# Tutorial 3

An introduction to machine learning using MLJ and the Titanic
dataset. Explains how to train a simple decision tree model and
evaluate it's performance on a holdout set.

MLJ is a *multi-paradigm* machine learning toolbox (i.e., not just
deep-learning).

For other MLJ learning resources see the [Learning
MLJ](https://alan-turing-institute.github.io/MLJ.jl/dev/learning_mlj/)
section of the
[manual](https://alan-turing-institute.github.io/MLJ.jl/dev/).

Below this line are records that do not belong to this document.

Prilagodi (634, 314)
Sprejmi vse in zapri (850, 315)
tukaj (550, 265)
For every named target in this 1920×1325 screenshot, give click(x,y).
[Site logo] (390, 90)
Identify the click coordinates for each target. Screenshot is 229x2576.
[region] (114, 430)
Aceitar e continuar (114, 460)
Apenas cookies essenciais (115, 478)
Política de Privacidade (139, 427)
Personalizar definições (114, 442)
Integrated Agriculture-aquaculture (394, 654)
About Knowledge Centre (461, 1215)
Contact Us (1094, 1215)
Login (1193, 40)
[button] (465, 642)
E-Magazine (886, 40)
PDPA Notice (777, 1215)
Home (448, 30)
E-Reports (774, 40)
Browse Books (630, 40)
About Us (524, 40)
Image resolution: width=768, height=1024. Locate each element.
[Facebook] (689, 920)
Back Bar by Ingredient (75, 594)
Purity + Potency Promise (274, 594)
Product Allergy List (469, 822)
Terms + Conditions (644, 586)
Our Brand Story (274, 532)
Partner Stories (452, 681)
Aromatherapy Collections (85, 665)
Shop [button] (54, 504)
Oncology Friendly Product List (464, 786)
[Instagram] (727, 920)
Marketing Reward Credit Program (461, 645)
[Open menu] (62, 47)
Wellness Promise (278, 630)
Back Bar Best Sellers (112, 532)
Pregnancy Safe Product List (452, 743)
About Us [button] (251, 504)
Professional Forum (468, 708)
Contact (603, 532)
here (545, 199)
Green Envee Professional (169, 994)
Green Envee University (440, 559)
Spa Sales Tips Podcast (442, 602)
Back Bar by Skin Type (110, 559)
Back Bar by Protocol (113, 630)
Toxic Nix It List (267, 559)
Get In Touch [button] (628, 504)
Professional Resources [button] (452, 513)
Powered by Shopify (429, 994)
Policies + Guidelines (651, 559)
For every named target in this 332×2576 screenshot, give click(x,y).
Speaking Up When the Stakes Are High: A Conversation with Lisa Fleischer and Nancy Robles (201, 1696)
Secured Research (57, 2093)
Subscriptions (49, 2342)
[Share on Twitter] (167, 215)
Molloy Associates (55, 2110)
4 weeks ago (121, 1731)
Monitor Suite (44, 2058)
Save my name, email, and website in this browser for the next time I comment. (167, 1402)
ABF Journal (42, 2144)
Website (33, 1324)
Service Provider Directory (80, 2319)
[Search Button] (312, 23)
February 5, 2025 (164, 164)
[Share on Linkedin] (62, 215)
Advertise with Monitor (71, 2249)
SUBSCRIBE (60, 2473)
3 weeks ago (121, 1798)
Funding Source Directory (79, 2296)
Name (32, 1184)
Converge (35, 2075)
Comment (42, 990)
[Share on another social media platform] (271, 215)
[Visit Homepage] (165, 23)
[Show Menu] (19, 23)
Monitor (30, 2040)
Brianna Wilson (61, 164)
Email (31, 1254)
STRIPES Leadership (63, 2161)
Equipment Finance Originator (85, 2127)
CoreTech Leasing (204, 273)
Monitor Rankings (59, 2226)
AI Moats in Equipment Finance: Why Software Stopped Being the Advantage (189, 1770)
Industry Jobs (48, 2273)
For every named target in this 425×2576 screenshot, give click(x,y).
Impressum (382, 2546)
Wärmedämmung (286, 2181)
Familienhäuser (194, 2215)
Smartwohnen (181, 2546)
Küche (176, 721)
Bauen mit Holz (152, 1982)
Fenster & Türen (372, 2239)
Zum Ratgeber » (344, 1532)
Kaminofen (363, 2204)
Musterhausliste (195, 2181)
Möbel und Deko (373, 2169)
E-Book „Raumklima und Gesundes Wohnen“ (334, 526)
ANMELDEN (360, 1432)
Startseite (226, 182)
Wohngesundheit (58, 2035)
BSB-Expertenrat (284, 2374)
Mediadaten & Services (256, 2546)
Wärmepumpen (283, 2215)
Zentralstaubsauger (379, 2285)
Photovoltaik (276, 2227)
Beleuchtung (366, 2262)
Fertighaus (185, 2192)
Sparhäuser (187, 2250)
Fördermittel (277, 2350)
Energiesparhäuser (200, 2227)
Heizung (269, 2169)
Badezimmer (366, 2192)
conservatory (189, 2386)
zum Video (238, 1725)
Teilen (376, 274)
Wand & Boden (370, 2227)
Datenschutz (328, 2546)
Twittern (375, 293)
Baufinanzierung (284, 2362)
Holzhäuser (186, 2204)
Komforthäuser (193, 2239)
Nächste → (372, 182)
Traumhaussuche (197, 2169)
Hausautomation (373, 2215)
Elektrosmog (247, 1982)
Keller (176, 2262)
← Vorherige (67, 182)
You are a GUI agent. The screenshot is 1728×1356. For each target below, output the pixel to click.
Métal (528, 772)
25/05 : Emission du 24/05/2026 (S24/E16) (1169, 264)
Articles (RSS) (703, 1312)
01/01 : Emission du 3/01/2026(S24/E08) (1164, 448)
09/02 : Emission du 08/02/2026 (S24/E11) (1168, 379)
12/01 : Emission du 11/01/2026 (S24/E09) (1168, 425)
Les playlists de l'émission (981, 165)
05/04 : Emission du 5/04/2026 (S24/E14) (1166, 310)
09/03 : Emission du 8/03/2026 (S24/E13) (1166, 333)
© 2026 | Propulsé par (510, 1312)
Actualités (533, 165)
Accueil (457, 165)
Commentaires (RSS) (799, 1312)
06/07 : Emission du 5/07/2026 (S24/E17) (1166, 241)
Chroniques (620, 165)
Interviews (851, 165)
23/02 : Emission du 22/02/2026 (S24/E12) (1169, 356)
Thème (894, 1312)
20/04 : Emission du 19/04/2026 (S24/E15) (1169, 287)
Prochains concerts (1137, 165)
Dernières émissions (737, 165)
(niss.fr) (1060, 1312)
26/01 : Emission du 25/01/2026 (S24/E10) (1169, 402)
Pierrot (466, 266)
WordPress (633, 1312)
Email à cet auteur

## Activate package environment

In [1]:
using Pkg
Pkg.activate(joinpath(@__DIR__, "..", ".."))
Pkg.instantiate()

  Activating project at `~/GoogleDrive/Julia/HelloJulia`


## Establishing correct data representation

In [2]:
using MLJ
import DataFrames

[ Info: Precompiling MLJ [add582a8-e3ab-11e8-2d5e-e98b27df1bc7]


A ["scientific
type"](https://juliaai.github.io/ScientificTypes.jl/dev/) or
*scitype* indicates how MLJ will *interpret* data (as opposed to how
it is represented on your machine). For example, while we have

In [3]:
typeof(3.14)

Float64

we have

In [4]:
scitype(3.14)

ScientificTypesBase.Continuous

and also

In [5]:
scitype(3.143f0)

ScientificTypesBase.Continuous

In MLJ, model data requirements are articulated using scitypes.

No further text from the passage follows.